I wanted two things from doing this:

1) Are Bynum and Pau capable of playing like Anderson Varejao? (of course, they are not Varejao, but can they do a reasonable job?) Do they have enough speed and quickness to stop the initial attack and can they rotate quickly enough to stifle the second, third or fourth pass?

2) Is this a realistic and viable strategy in dealing with the P-and-R's they will see from other teams (presumably) in the playoffs that trampled them in the 2010 postseason?
I'm not going to be able to answer these questions with this sample size. It'll take some time, and if I have that time, I'll continue to look into it and post here. The Lakers bigs clearly improved from game one to game two, which is all you can hope from a team learning an entirely new system of defense. Judging from my notes and watching the game, I would say that this is going to need to be a point of emphasis because a relatively slow team like the Lakers are inherently vunerable to a versatile and quickly-adjusting attack like the P-and-R.

Here's my guesses to (1) and (2). I'm interested to hear your thoughts.
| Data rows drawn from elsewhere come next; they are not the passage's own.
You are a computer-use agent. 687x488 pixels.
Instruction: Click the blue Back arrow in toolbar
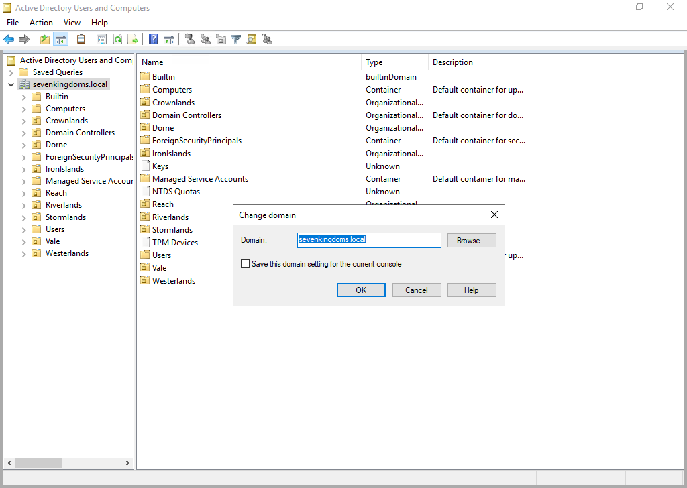pos(9,40)
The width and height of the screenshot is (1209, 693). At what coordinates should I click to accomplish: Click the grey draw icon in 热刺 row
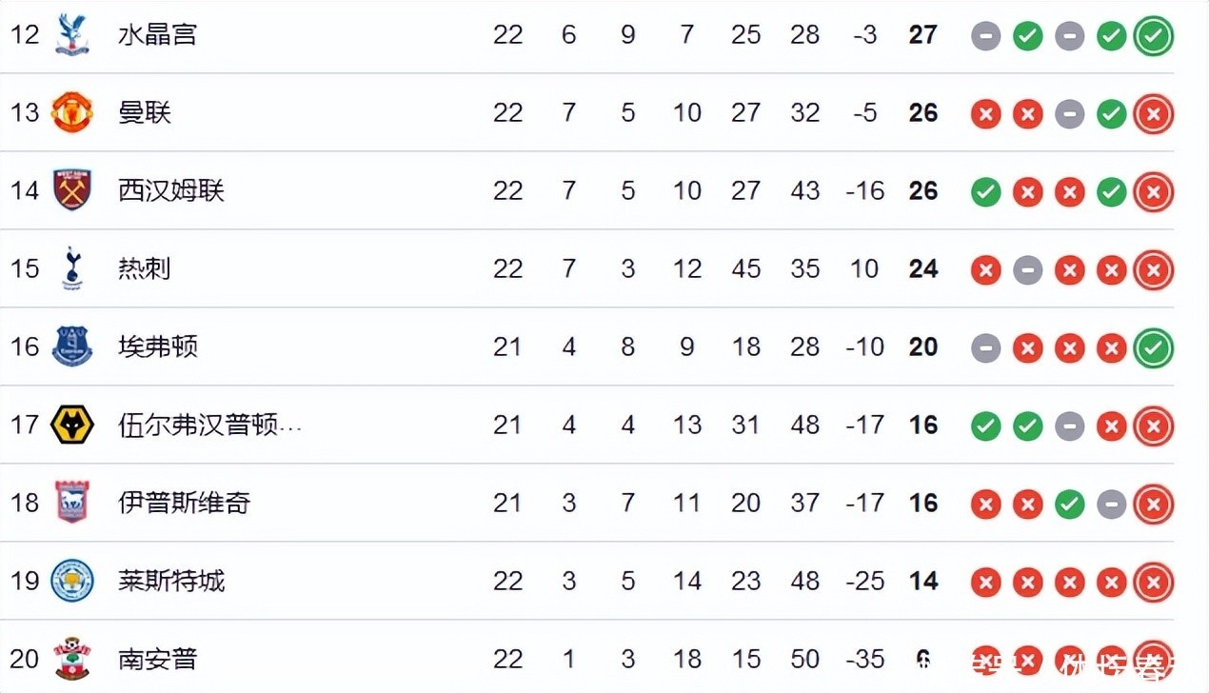tap(1027, 270)
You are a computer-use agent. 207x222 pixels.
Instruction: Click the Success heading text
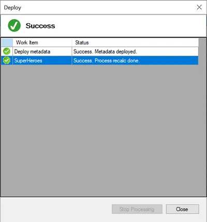(40, 26)
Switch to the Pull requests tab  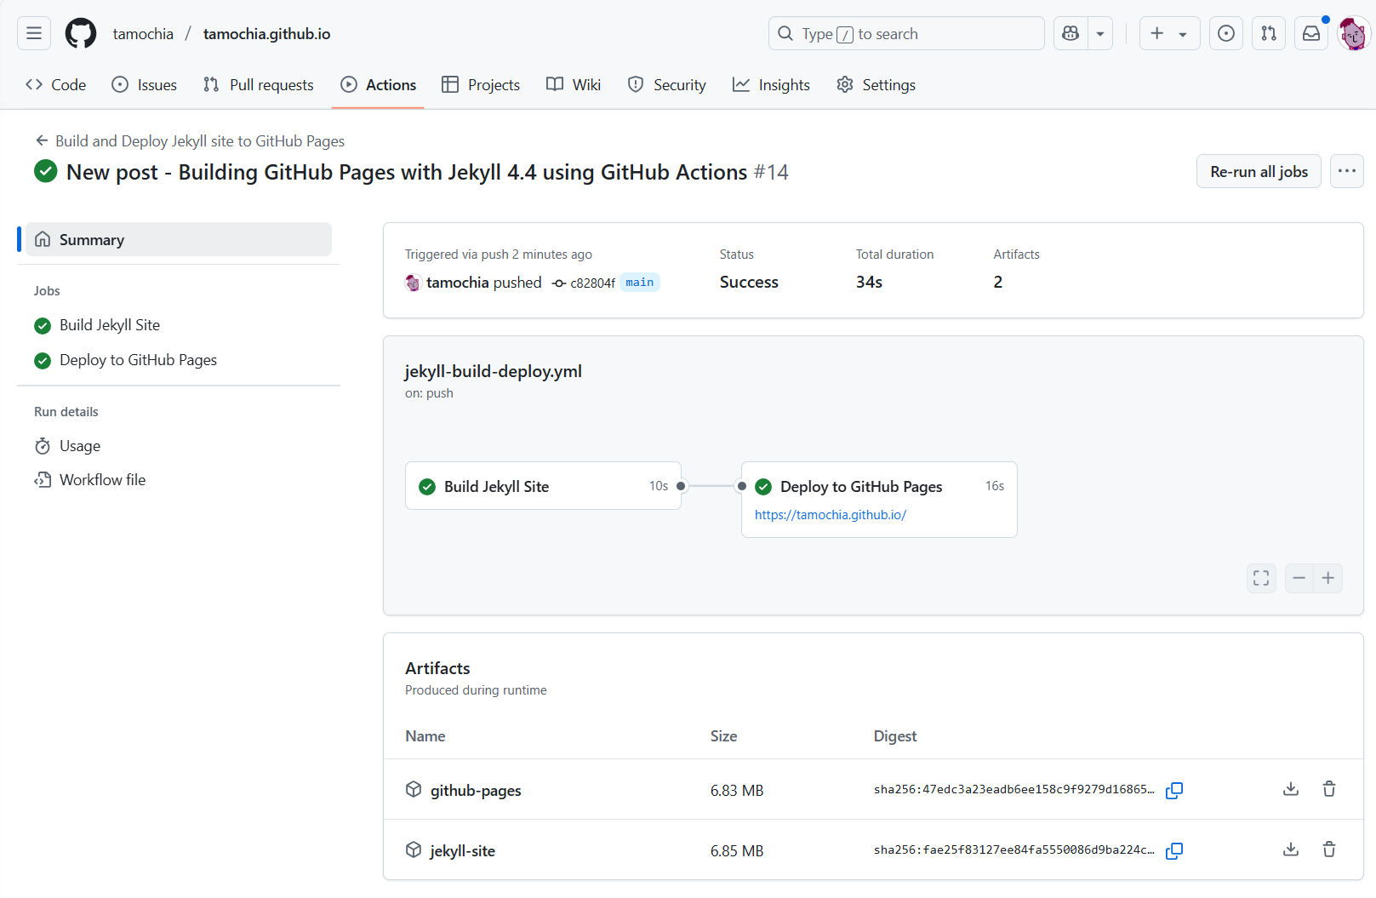click(x=259, y=84)
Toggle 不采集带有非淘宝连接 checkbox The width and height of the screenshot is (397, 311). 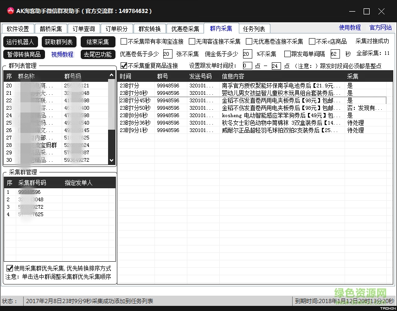pos(124,41)
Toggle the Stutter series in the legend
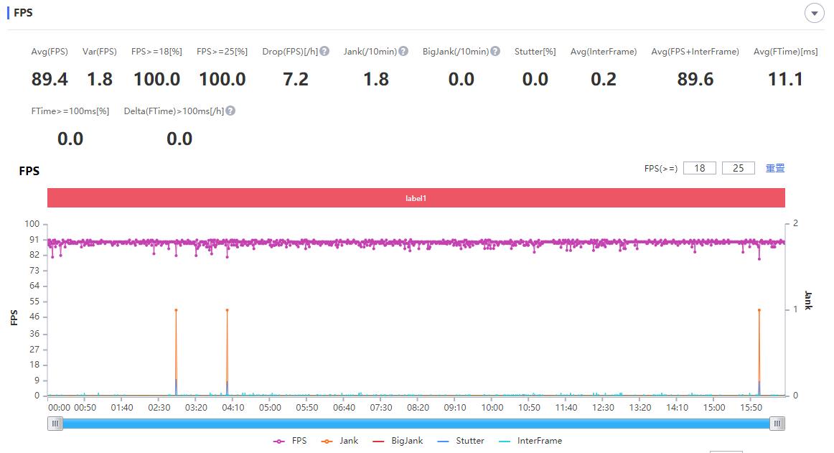Screen dimensions: 834x453 click(460, 441)

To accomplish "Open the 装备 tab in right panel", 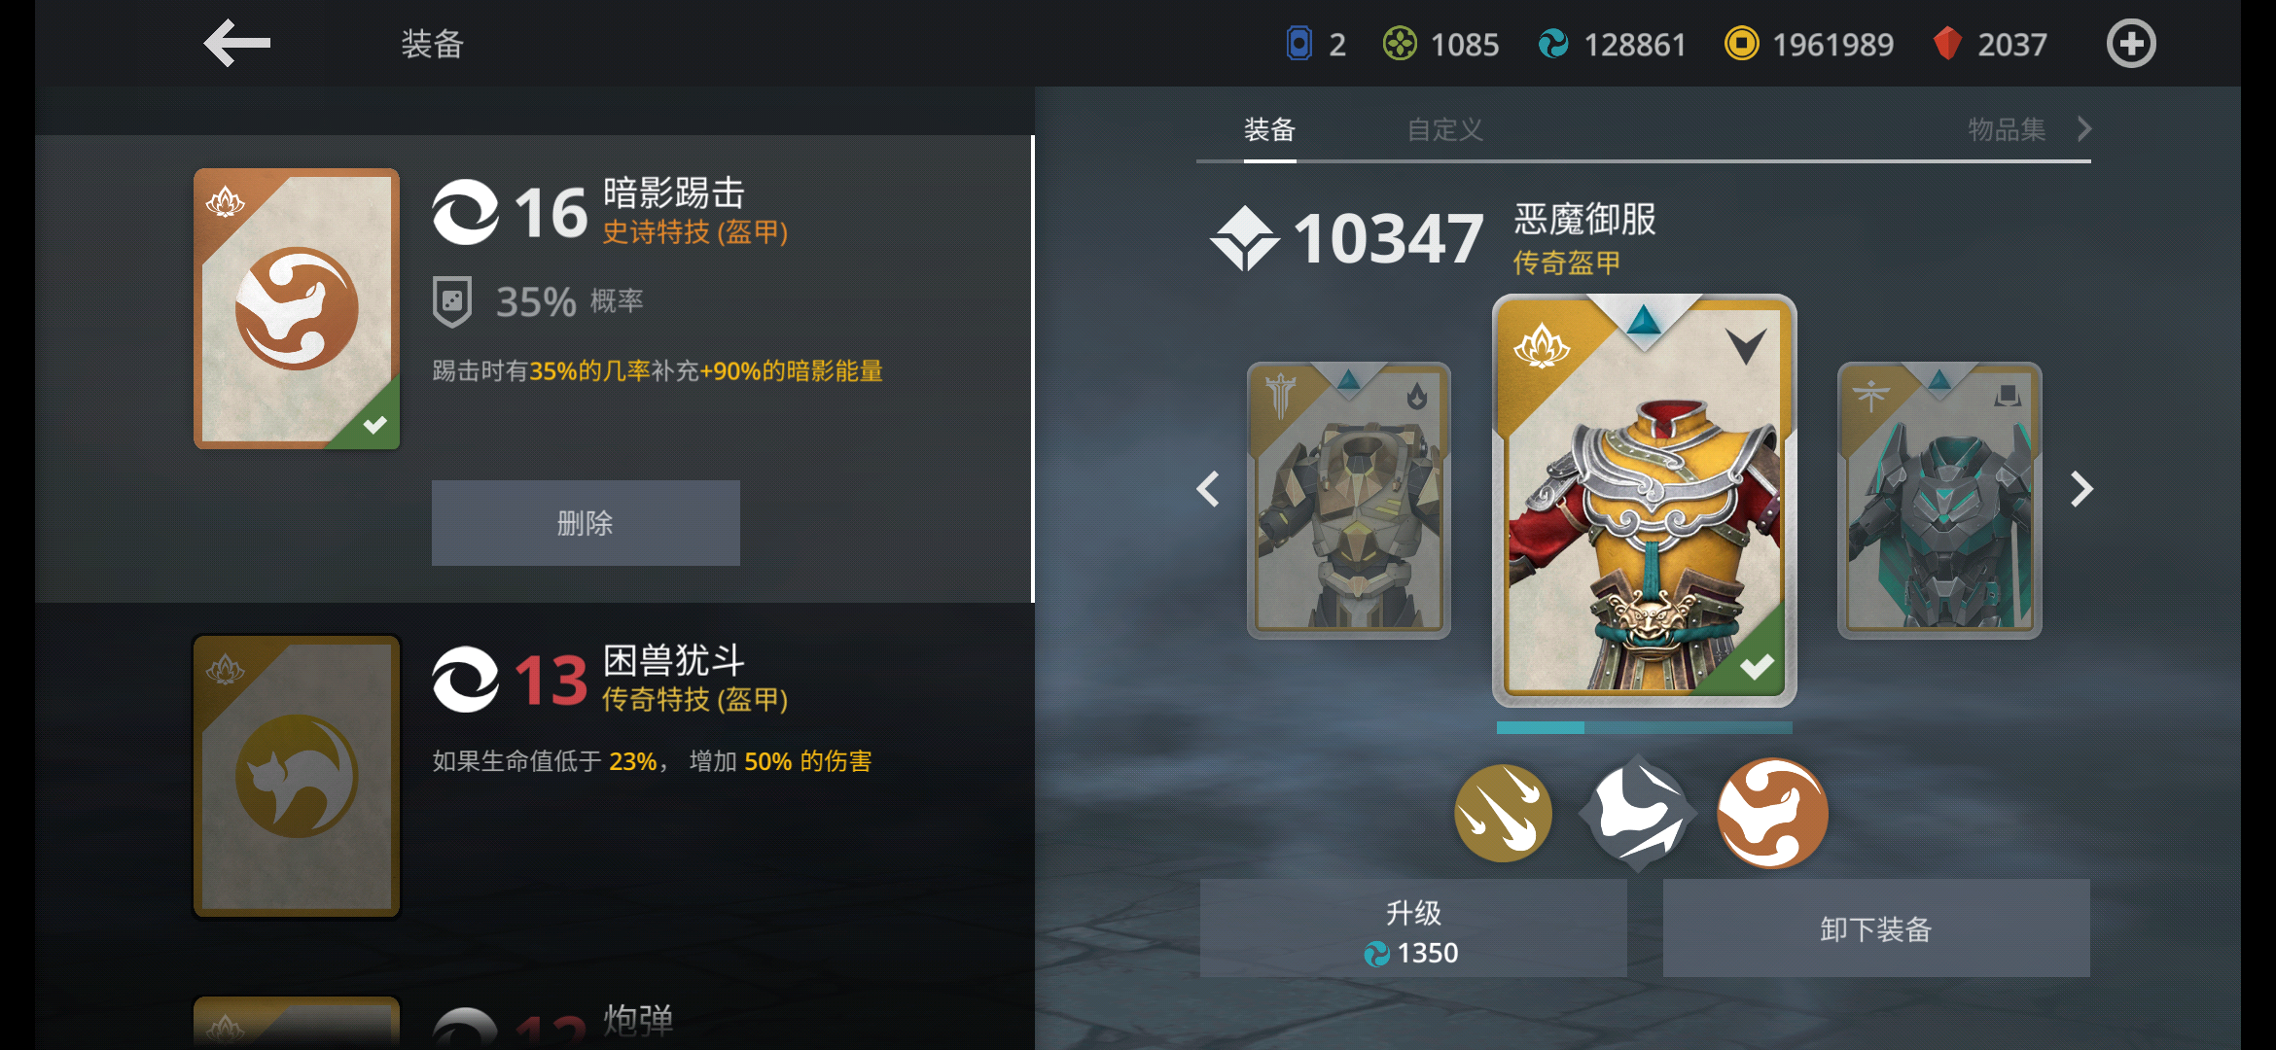I will click(x=1269, y=129).
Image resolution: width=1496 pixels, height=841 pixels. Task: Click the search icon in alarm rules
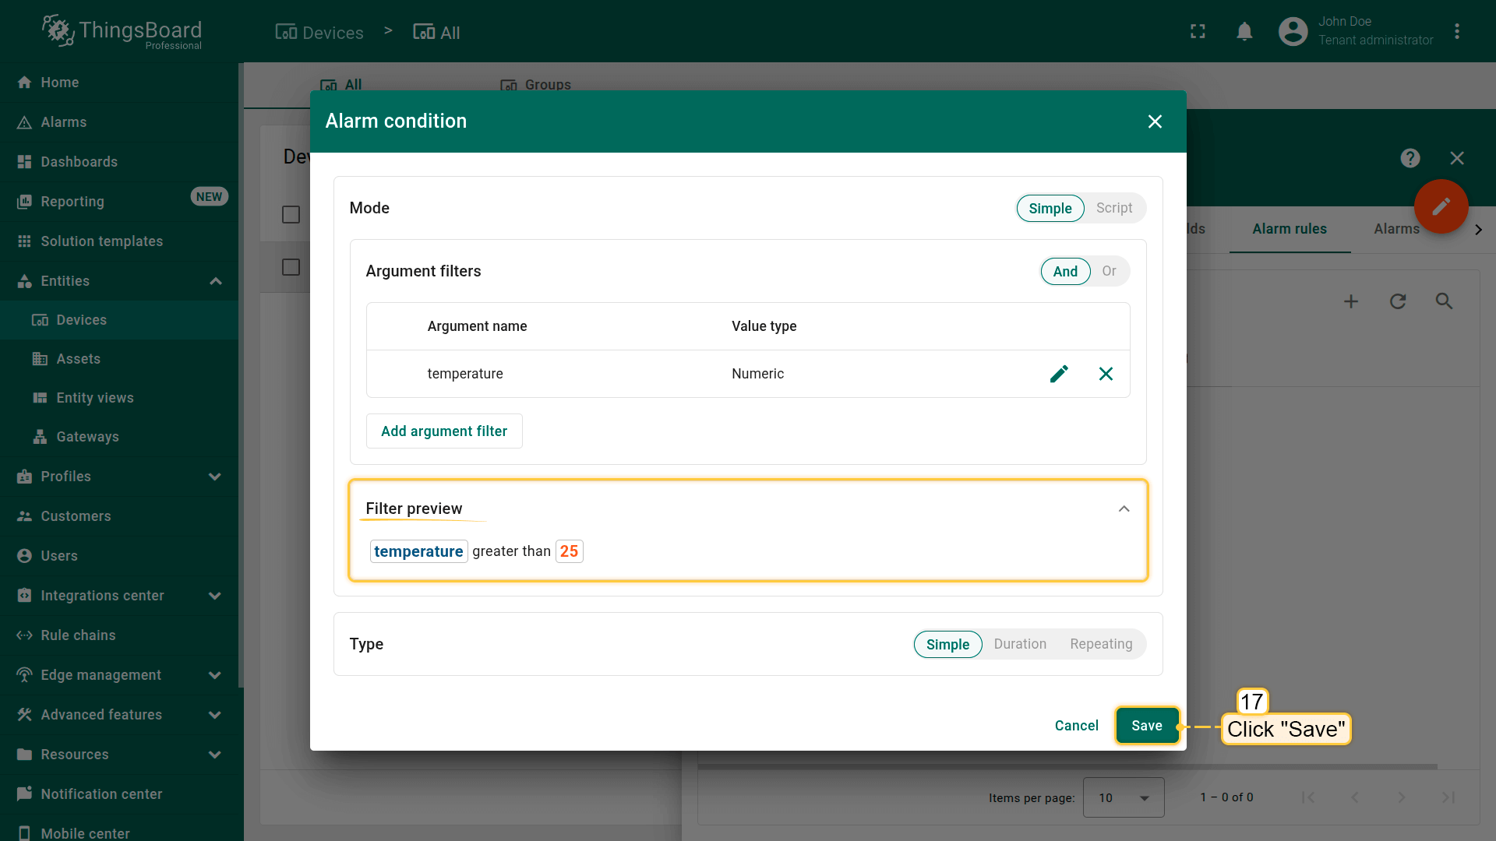click(x=1444, y=301)
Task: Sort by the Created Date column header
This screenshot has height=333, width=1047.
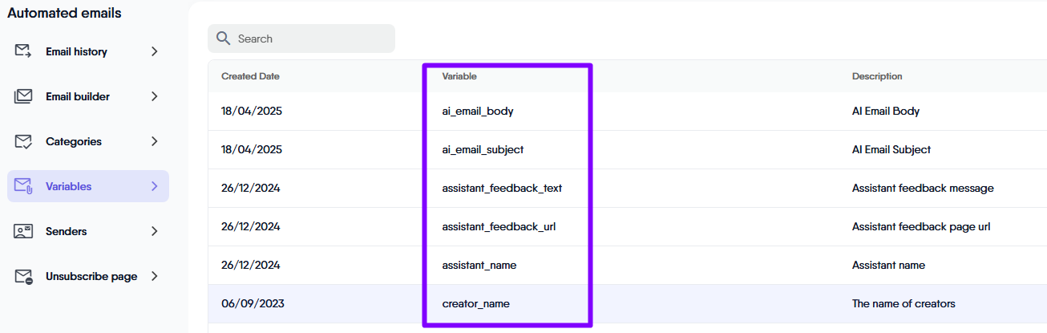Action: point(250,76)
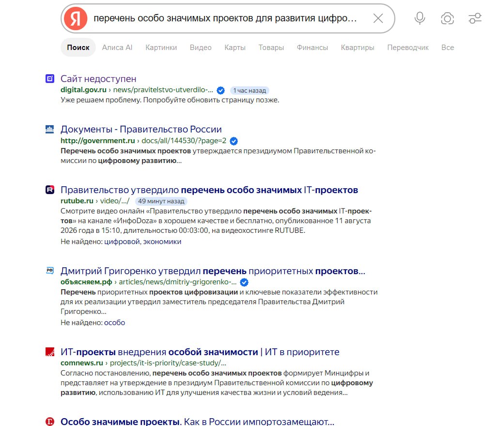The width and height of the screenshot is (500, 426).
Task: Open Сайт недоступен result link
Action: 98,79
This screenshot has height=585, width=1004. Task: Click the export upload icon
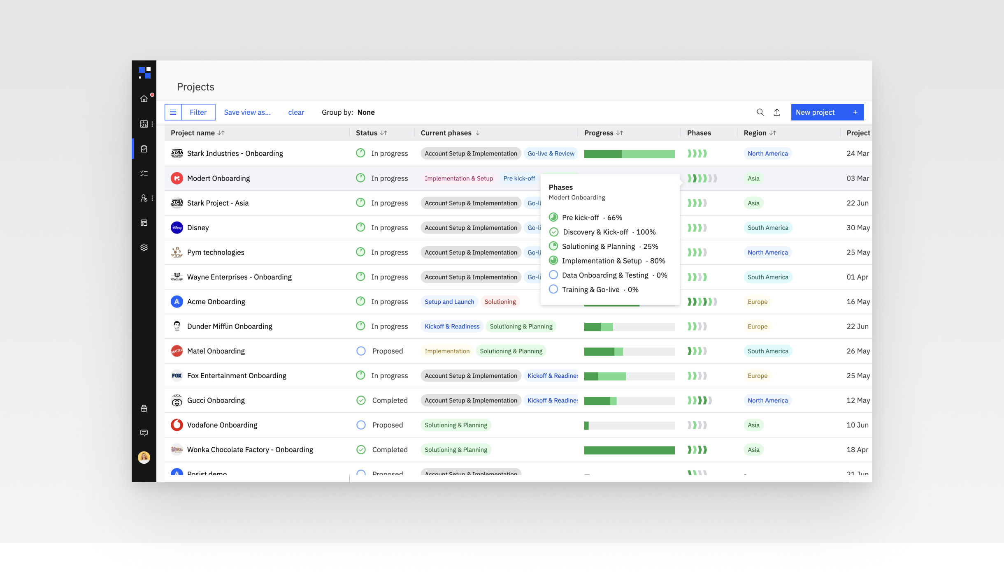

Yes, you. Your thoughts. Not those thoughts. The ones about basketball. Maybe some of those thoughts, but mostly the basketball ones.

(1) Defending the ball initially will not be the hard part. Changing direction after the intial action, finding their man and rotating fast enough to contest shots will be. I think they
will suffer in that area.

(2) Of course, this is going to depend on the team they're up against. Frankly, anything is better then the way they were dismantled last year.

And, oh yeah, that Blake Griffin kid? He's pretty good, and if you don't know, then now you do.